Sunday, June 14, 2015

Agatha Christie festival to host cookery demonstration with poisonous twist

French writer Anne Martinetti to recreate recipes from the Queen of Crime’s books particularly suitable for concealing poison as part of September festival

Agatha Christie sitting at her desk with books piled high. Poison was a favourite weapon in her books.
Agatha Christie sitting at her desk with books piled high. Poison was a favourite weapon in her books. Photograph: Popperfoto/Getty Images
A little more delicious strychnine and butter sauce for your fish, vicar? Or a slice of that scrumptious cake, so appropriately named Delicious Death?

A unique cookery demonstration is to be held to celebrate the 125th anniversary of the birth of Agatha Christie, the Queen of Crime. It will be in Christie’s own Devon kitchen, and guests are advised to treat samples with extreme caution.

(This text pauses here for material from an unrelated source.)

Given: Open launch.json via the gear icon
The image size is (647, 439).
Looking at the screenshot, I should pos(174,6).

The French writer Anne Martinetti will be recreating recipes from Christie’s books, singling out those particularly suitable for concealing poison as an extra ingredient. As any devotee of Miss Marple or Hercule Poirot knows, the great detectives only have to show up for a morning coffee, light luncheon or afternoon tea party for one of the guests to topple over the table clutching their throat and turning blue.

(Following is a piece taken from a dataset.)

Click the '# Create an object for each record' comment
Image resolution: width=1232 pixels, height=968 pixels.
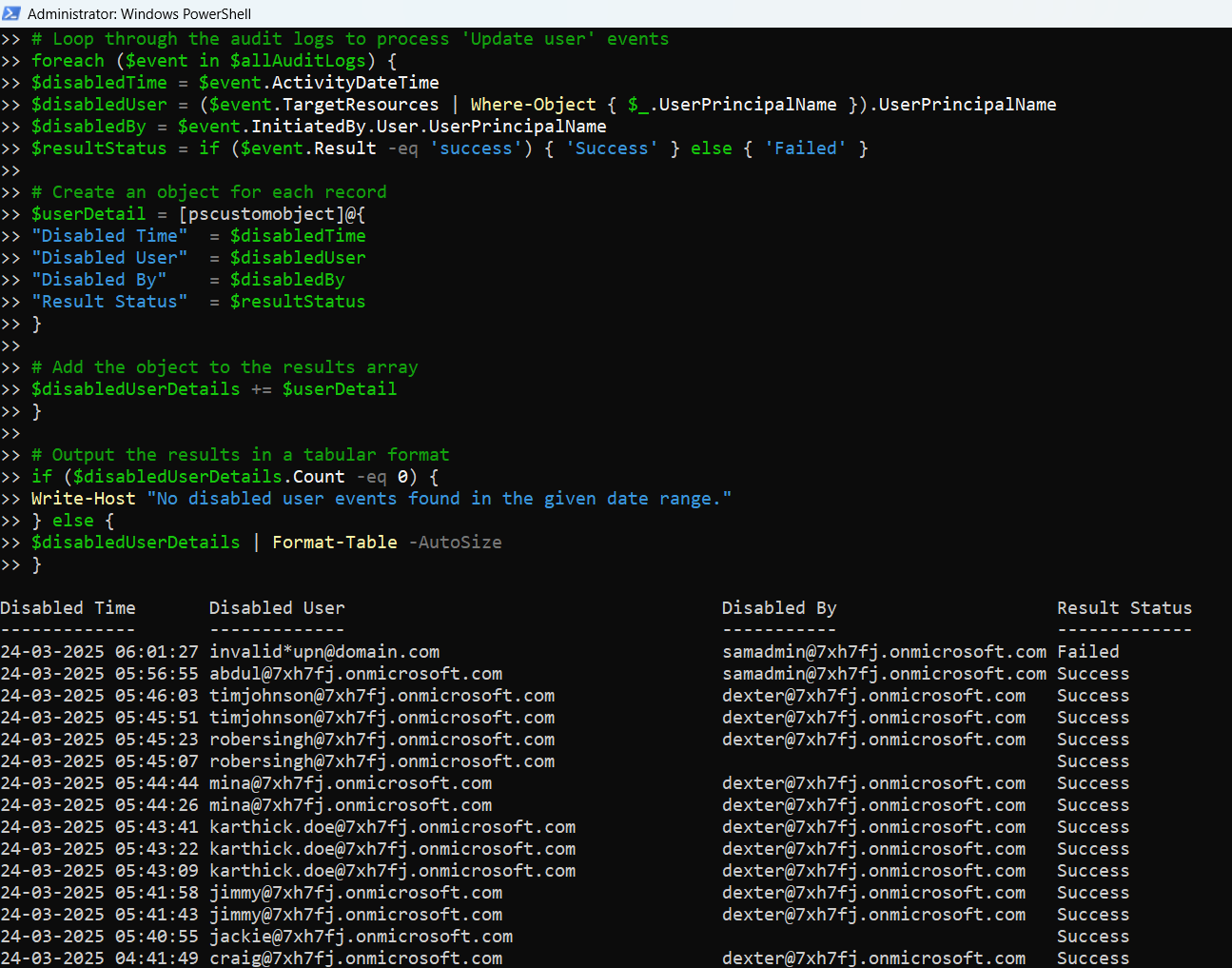pyautogui.click(x=209, y=192)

Martinetti will be speaking and cooking at Christie’s beloved holiday house, Greenway – the home she called “the most beautiful place in the world” – now in the care of the National Trust.
The event is part of the Agatha Christie festival this September, held in and around Torquay where she was born on 15 September 1890.

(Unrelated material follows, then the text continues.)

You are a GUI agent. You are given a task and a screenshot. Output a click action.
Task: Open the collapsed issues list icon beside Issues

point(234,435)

Food, not always lethal, figured heavily in Christie’s books and in her real life. Festival director Anna Farthing recalled that Christie often noted after social engagements that the company had been trying but “the eating good”. An archive photograph shows Christie at work in the rather grim kitchen of the beautiful Georgian house on the river Dart, where her grandson Gus still remembers delicious meals cooked by Granny.